Huck comprendió que iba a seguir un silencio aun más medroso que cien criminales coloquios: así es que contuvo el aliento y dio un paso hacia atrás, plantando primero un pie cuidadosa y firmemente, y después manteniéndose en precario equilibrio sobre el otro y estando a punto de caer a la derecha o la izquierda. Retrocedió otro paso con el mismo minucioso cuidado y no menos riesgo; después, otro y otro, y... ¡una rama crujió bajo el pie! Se quedó sin respirar y escuchó. No se oía nada: la quietud era absoluta; su gratitud a la suerte, infinita. Después volvió sobre sus pasos entre los muros de matorrales: dio la vuelta con las mismas precauciones que si fuera una embarcación, y anduvo ya más ligero, aunque no con menos cuidado. No se sentía seguro hasta que llegó a la cantera, y allí apretó los talones y echó a correr. Fue volando cuesta abajo hasta la casa del galés. Aporreó la puerta, y a poco las cabezas del viejo y de sus dos muchachotes aparecieron en diferentes ventanas.
—¿Qué escándalo es ése? ¿Quién llama? ¿Qué quiere?
—¡Ábranme, de prisa! Ya lo diré todo.
—¿Quién es usted?
—Huckleberry Finn... ¡De prisa, ábranme!
—¡Huckleberry Finn! No es nombre que haga abrir muchas puertas, me parece. Pero abridle la puerta, muchachos, y veamos qué es lo que le pasa.

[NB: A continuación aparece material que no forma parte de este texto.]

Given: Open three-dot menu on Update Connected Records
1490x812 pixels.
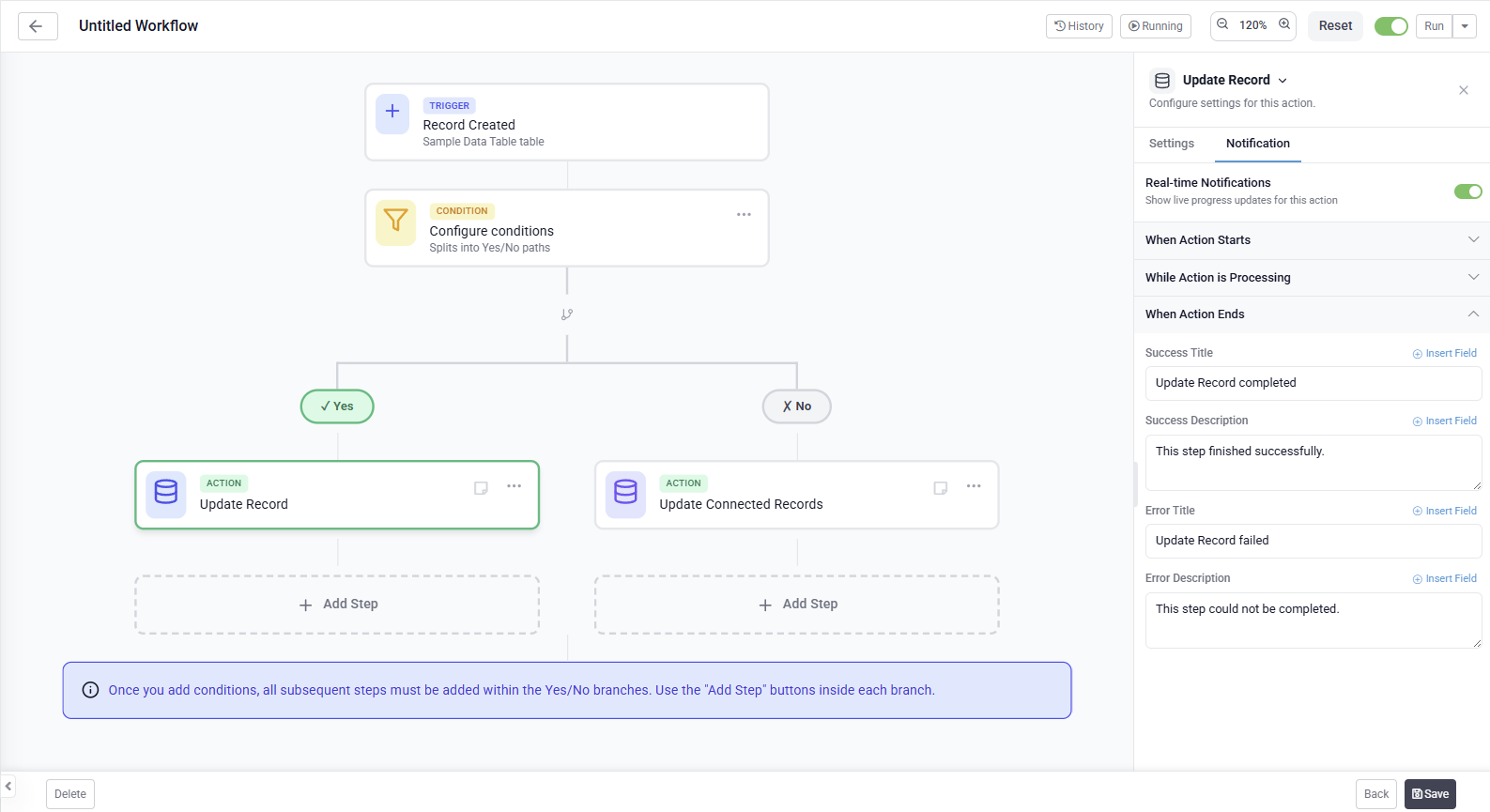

—¡Por Dios, no digan que lo he dicho yo! —fueron sus primeras palabras cuando se vio dentro—. No lo digan, por Dios, porque me matarán, de seguro; pero la viuda ha sido a veces buena conmigo y quiero decirlo; lo diré si me prometen que no dirán nunca que fui yo.
—Apuesto a que algo de peso tiene que decir, o no se pondría así. Fuera con ello, muchacho, que aquí nadie ha de decir nada.
Tres minutos después el viejo y sus dos hijos, bien armados, estaban en lo alto del monte, y penetraban en el sendero de los matorrales, con las armas preparadas. Huck los acompañó hasta allí, se agazapó tras un peñasco y se puso a escuchar. Hubo un postrado y anheloso silencio; después, de pronto, una detonación de arma de fuego y un grito. Huck no esperó a saber detalles. Pegó un salto y echó a correr monte abajo como una liebre.